Peraşayı okurken başta Raşi olmak üzere bilgelerin düşüncelerini karıştıran ‘ekev’ sözcüğü topluluk anlamına gelir. Raşi bu sözcükle aslında berahaların kaynağının nerede olduğuna işaret eder. Önemsenmeyen hatta birçoğumuzun ayağımızla ezdiğimiz ötelediğimiz mitsvalardan bu bereketlendirme gelmektedir. Bilinmesi gereken en önemli şeylerden bir tanesi her mitsvanın kendince çok önemli olduğudur. Hangi mitsvanın daha büyük olduğunu ancak Tanrı bilebilmektedir. Rabi Yeuda Anasi, Pirke Avot ikinci bölümün daha ilk Mişna’sında kolay veya zor mitsvalar konusunda dikkatli olmamızı istemektedir. Çünkü mitsvaların kazançları belirtilmemiştir.

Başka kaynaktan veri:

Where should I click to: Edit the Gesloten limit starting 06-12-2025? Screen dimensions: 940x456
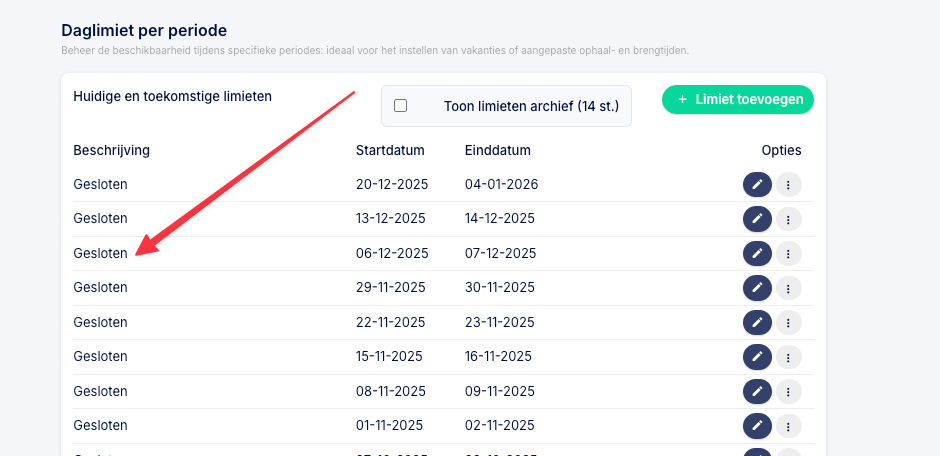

Çoğumuz Avraam’ın sınavlarının ne olduklarını biliriz. Çoğumuza göre en zor sınavı Akedat Yitshak olarak bilinen Yitshak’ın kurban edilmeye götürülmesidir. Ancak Rabi Eli Mansour bir yazısında ondan sonra gelen sınavın daha da zor olduğunu söyler. Avraam oğlunun yerine bir koçu kurban etmiş, sevinçle evine dönmektedir. Ancak onu evde bir şok bekler. Sara İmenu, yüz yirmi yedi yaşında terki hayat etmiştir. Avraam gelecekte sahip olacağı Erets Yisrael’de eşini defnetmek için hem mal sahipleriyle konuşmak, hem de istedikleri maddi karşılığı vermek zorundadır. İçinde bulunduğu durum göz önüne alınırsa Avraam, kızabilir, sinirlenebilir, karşısındakini bir şekilde incitebilir. Ancak olay o şekilde gelişmez. Karşımızda büyük acısına rağmen sakin, güzel konuşan, teşekkür etmeyi bilen bir Avraam vardır. Hayatında bir kez olabilecek bir sınavdan başarıyla çıkan Avraam yaşam döngüsünün gereği ve gerçeği ile karşılaştığında aynı başarıyı gösterebilmiştir.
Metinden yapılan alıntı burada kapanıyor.